When I was six, I entered a talent contest at the county fair and danced the Twist onstage in front of a noisy crowd. At the next year’s fair, I shook hands with the television pilot Sky King and his niece, Penny. A few years later, I beat a grown man in the pie-eating contest and got a red transistor radio. The fair was the pinnacle of my summer, of every summer in a big county full of ranchers, loggers, and a lot of lonely land.
At the fair, children ran feral. I wandered the long, cool exhibit halls filled with pickles, quilts, and giant squash. We went to the rodeo and the demolition derby, a concert of joyous noise and violence. In the commercial building I collected buttons advertising vinyl siding, Bible stories, and tractors. In the fragrant livestock pens I leaned on the metal gates to gaze at pigs, chickens, and lambs destined for auction and slaughter. Sharp sun soaked the acres of unkempt grass, and my brother and I would curl up in a spot of weak shade for lunch: hot dogs, baked potatoes wrapped in foil, cotton candy spun out of thin air, and ice cream dribbling onto our bare legs.
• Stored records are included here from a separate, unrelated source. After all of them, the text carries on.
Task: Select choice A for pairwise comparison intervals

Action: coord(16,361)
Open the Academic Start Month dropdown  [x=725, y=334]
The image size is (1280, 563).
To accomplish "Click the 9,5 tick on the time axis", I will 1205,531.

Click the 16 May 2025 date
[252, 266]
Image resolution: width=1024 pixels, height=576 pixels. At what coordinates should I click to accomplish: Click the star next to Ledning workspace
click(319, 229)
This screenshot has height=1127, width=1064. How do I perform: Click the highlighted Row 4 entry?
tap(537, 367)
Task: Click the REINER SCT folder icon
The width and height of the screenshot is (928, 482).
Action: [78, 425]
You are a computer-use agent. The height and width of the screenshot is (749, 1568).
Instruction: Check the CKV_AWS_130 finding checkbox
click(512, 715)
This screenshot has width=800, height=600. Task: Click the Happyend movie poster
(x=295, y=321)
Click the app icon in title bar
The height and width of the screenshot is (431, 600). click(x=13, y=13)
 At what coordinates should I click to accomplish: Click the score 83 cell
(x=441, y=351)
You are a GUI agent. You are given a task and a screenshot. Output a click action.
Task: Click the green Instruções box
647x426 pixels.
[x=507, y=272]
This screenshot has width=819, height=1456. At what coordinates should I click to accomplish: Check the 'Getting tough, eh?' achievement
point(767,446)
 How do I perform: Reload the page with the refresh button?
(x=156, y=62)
But first, last, we came for the midway, the screams and shouts, the Doppler roar of the rollercoaster, the throng of humid teenagers necking in corners. Conic speakers perched like shofar at the intersecting paths, blaring static-ridden pop songs. We came for the Hammer, the Scrambler, and the Zipper, for the faint nausea of centrifugal force. We came to toss Ping-Pong balls into fishbowls and throw darts at balloons, dreaming of a giant stuffed panda bear. August’s twilight was a gentle dimming of the day’s glare that seemed to last for hours, until the shadows rose and turned the sky black. Then the lights snapped on, flashing gold and scarlet, green and orange, and my chest swelled with something tender and unnameable. I didn’t know the words for a long time, but I came for the melancholy. I came for the longing.
How vivid these scenes are. How treacherous. Memory is the encoding of experience, a mysterious collection of chemicals and cues. The act of remembering is called retrieval, and it could hardly be a less accurate term. We think our lives are recorded somehow, captured and preserved. Every retrieval of a memory is the active re-creation of it, a process known as reconstruction. Each memory—of anything, of everything—is built from scraps and shards, and is never complete. John Updike said that when he tried to remember his past, all he found was “a background of dark matter.”
We can’t see this mass, but it moves us. “All that is not said—remains, buzzing.”
We take the traces of encoding and then fill in the gaps with fragments: inferences, traces of other events, new lessons. Everything we experience can impact how we remember, what we remember. With each pass, each recollection, tiny deformations appear. No memory is ever accurate, exactly, never a neutral snapshot of what happened. It lives once and is gone, and with each retrieval the reconstructed memory is more deeply laid, more subtly framed, more nuanced. The older our memories, the more they have changed.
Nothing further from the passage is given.